El Artículo 7 del código moral del CPI , indica que, El Contador Privado Incorporado, deberá dedicarse con diligencia y denuedo a los asuntos de sus clientes y poner a su disposición plenamente sus esfuerzos y conocimientos, con estricto apego a las normas contables y legales conforme con su capacidad y con ajuste a los dictados de la Ética y además en el artículo 8 se indica que, el Contador Privado Incorporado, deberá actuar con corrección, honestidad, honorabilidad, integridad tanto en el ejercicio de la profesión, como en su vida privada. Ajustará su conducta a la Ética, debiendo abstenerse de toda actuación impropia que desacredite su condición profesional o personal. Su comportamiento deberá estar ajustado siempre a la lealtad, a la veracidad y a la buena fe.
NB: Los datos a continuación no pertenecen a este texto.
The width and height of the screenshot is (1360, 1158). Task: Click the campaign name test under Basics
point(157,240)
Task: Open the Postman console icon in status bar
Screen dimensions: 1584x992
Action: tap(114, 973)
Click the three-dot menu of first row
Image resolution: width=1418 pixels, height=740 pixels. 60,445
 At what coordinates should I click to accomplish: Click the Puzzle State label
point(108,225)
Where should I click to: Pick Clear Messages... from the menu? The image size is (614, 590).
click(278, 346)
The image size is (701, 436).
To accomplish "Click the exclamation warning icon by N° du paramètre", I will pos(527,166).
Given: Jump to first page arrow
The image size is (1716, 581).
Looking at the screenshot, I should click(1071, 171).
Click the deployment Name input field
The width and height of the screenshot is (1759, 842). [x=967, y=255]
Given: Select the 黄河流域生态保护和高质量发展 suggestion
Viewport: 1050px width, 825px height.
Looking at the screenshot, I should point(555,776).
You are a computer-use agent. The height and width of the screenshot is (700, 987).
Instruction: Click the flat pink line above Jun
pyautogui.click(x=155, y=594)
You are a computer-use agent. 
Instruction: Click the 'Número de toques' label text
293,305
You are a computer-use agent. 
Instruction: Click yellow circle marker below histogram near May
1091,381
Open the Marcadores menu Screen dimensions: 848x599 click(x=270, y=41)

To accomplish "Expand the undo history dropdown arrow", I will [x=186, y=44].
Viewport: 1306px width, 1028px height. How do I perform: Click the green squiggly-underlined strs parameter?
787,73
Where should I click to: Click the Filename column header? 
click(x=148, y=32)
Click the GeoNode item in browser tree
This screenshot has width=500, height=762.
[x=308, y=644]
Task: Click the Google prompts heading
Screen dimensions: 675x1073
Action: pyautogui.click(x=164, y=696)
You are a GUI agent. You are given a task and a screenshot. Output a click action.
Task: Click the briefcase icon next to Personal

Por lo tanto, a pesar de que la persona responsable es el contribuyente, el contador debe asesorar de la mejor manera y siempre realizando un trabajo con diligencia y transparencia que no vaya a traer repercusiones negativas al cliente.
Por otra parte, en caso de que el contador no actúe de forma correcta cuando un cliente le solicite su asesoramiento y presentación de documentación tributaria podría ser sancionado con una Amonestación privada.